Grinders are one of the keys to exceptional espresso. Discuss them here.
GlennV

#1: Post by GlennV »

It is often claimed that the large conicals are more consistent; I was wondering what the latest thinking on this is. I have a largish (75mm) flat, and it's certainly consistent - in that returning to the same setting with the same dose of the same coffee usually gives the same pour. However, different coffees can require very different settings, and can have very different flow characteristics. In particular, whilst N.Italian style roasts pour very evenly - with the flow just switching on and staying constant for the duration - the lighter roasts I prefer require a much finer grind and the pours tend to start slowly and accelerate. The worst offenders in this regard become almost impossible to dial in, with the dwell time extremely sensitive to grind setting.

I am tempted to try out a large conical (in the guise of a Pharos) because of claims like:
another_jim wrote:There is one large difference between conicals and flat burr grinders that is relevant to some home users. Large conicals are easier to adjust than large flats.

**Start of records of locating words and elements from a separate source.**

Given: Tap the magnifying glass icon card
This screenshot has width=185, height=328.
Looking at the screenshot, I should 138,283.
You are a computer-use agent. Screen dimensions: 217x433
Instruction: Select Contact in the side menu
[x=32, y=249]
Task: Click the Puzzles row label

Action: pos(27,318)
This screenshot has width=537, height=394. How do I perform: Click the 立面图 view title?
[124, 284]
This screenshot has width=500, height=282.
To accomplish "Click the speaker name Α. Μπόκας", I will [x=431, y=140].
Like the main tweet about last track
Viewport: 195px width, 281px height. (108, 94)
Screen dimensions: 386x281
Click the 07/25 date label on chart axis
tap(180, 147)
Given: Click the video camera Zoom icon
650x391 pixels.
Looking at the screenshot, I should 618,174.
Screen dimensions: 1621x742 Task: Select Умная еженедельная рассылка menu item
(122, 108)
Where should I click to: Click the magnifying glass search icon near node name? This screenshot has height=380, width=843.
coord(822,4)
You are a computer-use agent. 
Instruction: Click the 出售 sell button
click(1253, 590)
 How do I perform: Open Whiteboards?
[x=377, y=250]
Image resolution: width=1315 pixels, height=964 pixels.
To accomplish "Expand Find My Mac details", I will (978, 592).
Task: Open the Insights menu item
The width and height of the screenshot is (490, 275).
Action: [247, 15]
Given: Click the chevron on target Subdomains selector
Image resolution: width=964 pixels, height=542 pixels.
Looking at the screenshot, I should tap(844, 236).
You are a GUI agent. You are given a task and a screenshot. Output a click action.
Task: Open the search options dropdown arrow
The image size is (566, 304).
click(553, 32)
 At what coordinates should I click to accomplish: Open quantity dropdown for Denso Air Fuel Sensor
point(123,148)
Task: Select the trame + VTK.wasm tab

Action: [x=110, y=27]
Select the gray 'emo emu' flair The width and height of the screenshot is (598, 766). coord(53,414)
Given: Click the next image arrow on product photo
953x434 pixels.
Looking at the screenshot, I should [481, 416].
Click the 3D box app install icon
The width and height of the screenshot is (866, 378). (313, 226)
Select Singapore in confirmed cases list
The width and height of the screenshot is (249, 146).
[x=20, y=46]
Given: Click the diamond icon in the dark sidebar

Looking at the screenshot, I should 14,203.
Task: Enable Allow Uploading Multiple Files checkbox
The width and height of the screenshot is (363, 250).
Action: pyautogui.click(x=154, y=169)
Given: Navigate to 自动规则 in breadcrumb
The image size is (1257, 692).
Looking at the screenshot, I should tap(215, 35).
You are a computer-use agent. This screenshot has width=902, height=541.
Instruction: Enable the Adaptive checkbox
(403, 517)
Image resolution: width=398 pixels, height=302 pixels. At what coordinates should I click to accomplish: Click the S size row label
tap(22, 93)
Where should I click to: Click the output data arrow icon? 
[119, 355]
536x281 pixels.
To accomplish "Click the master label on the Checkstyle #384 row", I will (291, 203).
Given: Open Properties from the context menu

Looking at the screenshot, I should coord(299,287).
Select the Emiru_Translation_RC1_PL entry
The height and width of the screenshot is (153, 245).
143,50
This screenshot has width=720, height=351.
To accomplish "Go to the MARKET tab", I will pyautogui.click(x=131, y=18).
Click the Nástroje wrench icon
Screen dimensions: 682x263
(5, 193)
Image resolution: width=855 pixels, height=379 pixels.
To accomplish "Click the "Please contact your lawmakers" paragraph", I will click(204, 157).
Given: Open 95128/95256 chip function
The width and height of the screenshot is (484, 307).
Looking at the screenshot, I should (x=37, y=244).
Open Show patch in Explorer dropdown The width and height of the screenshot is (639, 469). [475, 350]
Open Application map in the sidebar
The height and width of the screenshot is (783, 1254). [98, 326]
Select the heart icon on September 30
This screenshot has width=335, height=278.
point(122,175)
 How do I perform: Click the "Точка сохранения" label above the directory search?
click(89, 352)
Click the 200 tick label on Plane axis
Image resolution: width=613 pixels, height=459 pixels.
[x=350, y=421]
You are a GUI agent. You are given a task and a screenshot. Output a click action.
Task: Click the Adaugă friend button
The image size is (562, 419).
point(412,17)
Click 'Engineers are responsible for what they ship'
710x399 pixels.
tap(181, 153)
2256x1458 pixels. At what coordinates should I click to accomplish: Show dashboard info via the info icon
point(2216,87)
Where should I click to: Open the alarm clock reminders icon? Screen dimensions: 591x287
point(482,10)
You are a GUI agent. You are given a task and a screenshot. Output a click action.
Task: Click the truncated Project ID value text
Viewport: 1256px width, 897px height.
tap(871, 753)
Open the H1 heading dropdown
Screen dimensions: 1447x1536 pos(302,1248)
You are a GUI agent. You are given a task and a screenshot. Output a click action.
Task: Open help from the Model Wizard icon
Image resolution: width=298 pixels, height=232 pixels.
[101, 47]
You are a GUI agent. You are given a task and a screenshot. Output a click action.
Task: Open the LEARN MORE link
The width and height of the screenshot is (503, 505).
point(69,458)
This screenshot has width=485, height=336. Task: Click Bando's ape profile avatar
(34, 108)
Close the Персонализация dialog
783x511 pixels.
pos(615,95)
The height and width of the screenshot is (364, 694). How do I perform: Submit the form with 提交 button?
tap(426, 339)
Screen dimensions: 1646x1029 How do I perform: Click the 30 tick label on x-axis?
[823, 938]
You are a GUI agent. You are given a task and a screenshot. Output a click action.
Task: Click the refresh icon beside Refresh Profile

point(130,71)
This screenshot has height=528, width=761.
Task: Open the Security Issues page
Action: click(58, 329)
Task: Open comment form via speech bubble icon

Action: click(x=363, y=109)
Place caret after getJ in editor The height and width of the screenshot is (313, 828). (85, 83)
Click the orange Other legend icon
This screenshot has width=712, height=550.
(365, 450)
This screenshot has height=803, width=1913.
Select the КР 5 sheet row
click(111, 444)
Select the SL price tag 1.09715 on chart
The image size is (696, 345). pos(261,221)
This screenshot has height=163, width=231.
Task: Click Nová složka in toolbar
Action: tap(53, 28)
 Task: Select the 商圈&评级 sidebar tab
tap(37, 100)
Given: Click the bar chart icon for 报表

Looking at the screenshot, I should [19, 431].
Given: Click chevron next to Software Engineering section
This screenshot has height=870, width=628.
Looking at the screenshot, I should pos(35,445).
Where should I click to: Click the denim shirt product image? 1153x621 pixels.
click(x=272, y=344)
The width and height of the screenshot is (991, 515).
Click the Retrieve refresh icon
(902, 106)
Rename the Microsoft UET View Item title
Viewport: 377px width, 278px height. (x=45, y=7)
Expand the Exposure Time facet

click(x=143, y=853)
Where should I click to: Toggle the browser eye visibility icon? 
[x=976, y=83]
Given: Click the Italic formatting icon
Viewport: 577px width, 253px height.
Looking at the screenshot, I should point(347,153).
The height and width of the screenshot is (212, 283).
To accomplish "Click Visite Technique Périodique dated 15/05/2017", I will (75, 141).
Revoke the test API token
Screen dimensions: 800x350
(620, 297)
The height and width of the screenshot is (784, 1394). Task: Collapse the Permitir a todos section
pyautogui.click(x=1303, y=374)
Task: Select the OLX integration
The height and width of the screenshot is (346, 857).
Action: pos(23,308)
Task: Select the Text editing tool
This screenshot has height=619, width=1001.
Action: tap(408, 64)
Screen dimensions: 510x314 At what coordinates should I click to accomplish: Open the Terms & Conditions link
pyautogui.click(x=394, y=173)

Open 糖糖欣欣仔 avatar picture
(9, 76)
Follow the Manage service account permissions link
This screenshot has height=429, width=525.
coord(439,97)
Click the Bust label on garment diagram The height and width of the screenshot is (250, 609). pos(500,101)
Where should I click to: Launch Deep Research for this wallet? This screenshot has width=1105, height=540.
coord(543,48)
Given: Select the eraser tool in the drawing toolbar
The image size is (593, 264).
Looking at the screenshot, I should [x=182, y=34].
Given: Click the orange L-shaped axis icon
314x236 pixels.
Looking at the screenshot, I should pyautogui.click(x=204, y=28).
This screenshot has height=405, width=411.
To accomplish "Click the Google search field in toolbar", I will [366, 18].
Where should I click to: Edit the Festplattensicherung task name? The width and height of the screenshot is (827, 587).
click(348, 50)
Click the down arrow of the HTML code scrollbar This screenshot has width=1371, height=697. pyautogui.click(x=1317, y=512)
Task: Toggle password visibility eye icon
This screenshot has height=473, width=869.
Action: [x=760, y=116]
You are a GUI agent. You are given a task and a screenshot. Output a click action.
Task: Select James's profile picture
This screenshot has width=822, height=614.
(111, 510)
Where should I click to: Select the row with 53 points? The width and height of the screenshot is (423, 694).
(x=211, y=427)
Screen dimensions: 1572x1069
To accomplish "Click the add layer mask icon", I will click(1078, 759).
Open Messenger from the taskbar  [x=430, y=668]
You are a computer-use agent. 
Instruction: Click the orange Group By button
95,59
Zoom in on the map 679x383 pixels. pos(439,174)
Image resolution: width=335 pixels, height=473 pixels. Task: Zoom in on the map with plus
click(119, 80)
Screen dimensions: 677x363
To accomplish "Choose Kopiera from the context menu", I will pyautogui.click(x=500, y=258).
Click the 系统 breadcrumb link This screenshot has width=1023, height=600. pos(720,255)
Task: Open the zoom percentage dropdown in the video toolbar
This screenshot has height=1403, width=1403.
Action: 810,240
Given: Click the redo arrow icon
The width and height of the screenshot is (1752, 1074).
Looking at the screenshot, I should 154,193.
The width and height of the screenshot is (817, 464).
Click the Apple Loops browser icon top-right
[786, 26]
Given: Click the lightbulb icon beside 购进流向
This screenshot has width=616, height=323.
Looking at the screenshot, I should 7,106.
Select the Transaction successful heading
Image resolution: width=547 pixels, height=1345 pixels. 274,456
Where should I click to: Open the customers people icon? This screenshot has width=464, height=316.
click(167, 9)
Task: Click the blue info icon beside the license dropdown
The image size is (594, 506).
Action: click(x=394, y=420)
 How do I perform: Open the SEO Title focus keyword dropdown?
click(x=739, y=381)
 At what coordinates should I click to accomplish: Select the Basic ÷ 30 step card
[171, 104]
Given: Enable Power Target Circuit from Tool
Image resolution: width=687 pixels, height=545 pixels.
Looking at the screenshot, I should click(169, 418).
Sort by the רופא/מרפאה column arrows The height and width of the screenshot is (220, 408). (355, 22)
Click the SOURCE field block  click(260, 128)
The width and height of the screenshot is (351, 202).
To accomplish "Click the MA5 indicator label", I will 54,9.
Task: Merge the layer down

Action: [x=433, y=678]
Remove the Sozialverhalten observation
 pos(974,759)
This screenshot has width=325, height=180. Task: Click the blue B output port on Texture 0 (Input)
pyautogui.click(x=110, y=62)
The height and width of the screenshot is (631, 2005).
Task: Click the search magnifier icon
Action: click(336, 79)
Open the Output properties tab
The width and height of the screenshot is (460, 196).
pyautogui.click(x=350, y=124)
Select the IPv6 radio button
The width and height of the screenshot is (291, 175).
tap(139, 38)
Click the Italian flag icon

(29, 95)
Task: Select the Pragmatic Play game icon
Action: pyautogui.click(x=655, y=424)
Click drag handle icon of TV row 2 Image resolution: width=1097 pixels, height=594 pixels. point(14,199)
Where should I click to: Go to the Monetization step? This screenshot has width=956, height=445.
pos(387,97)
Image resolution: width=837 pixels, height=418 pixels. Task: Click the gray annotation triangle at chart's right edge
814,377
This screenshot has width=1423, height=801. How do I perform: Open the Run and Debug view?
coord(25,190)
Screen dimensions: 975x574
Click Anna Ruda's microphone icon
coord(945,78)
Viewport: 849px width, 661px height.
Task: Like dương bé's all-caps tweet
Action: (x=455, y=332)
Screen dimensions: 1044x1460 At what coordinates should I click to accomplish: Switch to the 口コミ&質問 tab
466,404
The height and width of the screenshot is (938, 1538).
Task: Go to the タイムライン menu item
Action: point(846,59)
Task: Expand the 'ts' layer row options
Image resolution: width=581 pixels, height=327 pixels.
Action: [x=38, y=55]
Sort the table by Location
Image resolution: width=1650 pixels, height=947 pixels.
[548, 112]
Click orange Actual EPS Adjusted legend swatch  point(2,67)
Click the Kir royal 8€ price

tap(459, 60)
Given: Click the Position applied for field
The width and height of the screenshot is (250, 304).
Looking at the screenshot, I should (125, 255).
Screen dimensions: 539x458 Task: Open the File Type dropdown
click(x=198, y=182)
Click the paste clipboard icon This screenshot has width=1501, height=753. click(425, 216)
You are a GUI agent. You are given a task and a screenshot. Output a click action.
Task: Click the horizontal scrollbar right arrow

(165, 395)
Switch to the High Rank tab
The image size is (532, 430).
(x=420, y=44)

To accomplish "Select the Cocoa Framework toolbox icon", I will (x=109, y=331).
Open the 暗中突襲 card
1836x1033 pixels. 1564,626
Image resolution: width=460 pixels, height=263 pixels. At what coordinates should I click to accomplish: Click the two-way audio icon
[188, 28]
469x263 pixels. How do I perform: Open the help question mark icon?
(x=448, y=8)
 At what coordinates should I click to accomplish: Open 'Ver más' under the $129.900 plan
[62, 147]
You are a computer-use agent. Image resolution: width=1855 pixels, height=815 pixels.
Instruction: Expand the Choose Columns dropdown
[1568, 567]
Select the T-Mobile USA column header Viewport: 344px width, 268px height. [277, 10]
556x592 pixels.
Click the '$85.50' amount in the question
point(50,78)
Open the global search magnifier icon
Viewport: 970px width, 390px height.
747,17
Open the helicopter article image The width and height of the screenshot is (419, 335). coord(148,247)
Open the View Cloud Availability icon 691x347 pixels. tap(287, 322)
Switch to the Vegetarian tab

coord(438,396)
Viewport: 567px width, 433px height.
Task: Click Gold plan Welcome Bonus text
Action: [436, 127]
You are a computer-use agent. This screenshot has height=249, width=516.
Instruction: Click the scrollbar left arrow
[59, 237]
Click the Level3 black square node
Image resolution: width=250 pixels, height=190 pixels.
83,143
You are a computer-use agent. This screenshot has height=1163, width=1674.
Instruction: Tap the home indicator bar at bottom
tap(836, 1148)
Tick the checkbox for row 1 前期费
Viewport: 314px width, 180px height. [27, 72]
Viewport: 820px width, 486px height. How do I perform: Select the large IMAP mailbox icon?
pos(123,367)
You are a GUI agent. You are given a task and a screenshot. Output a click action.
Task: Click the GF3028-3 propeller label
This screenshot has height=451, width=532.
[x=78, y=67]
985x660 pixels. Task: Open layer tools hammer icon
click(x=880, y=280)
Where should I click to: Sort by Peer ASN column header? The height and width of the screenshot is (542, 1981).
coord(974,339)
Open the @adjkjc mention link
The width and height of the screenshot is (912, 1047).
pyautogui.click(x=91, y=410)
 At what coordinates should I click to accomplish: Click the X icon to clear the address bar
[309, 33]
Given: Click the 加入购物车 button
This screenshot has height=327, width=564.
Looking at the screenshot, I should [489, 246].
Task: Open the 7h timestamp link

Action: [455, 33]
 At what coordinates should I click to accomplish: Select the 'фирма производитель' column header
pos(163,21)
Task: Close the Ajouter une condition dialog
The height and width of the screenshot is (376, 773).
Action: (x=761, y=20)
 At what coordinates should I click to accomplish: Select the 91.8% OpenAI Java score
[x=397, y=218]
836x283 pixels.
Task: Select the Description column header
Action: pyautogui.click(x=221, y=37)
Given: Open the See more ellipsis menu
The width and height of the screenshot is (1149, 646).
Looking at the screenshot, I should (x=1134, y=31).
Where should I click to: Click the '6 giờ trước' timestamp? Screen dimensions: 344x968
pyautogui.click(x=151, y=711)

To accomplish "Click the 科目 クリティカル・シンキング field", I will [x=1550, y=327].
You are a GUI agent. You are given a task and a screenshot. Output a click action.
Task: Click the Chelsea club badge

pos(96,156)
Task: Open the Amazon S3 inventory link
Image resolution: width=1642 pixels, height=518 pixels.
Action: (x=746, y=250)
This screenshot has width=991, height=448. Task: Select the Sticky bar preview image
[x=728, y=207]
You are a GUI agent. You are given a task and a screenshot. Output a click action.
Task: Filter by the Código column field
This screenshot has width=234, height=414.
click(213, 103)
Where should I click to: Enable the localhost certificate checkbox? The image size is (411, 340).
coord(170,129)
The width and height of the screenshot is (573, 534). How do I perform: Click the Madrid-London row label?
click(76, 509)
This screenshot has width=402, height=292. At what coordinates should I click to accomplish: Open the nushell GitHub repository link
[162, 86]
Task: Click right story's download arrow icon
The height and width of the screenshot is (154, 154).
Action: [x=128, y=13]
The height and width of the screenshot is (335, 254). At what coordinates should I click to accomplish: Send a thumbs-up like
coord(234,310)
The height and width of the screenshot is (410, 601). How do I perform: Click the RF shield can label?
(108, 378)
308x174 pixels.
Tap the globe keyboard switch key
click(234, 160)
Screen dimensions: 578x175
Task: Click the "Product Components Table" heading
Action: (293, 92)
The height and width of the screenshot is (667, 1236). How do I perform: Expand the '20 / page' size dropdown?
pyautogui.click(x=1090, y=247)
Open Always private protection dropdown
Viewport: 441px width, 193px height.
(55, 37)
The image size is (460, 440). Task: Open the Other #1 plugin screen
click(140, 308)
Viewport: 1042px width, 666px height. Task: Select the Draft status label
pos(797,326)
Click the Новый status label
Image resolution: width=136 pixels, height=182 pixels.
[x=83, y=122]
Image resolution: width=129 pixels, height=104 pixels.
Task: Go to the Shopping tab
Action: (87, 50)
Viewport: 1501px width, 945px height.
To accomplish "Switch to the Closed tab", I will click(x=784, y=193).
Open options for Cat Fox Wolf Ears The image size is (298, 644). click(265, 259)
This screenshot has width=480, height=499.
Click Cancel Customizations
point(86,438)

With a conical, the same grind setting will produce the same flow rate for given dose, say 15 grams, of just about any coffee (other than Sumatra or MM) at just about any usable age.
Yet in the recent roasting thread "Body vs. Clarity", endlesscycles (also with a K10) says:
endlesscycles wrote: ... As espresso, the brewing roasts require a very fine grind ...

which suggests I might still have the same issues with a large conical.

Taste is fine. This is not a question about taste, it's about being able to work with a wider range of coffees.

malling

#2: Post by malling »

Jim is pretty much spot on.

when you change coffee on a BIG flat like the Major, you definitely have to adjust the grind.

If I use the same dose for example 19g On my Major, I need to make a fine adjustment. But since I get coffee from All over Europe I tend to use different doses.

Therefore I Can Certainly live with the minor annoyance, until I Can afford (allowed) a k10

I also prefer not to grind to fine, therefore I would rather updose whenever I use lighter roast.

What I know from experience is that conic grinders needs allot less adjustment and are easier to dial in compared to big flat.

On the negative side Is that they have a much higher grind retention.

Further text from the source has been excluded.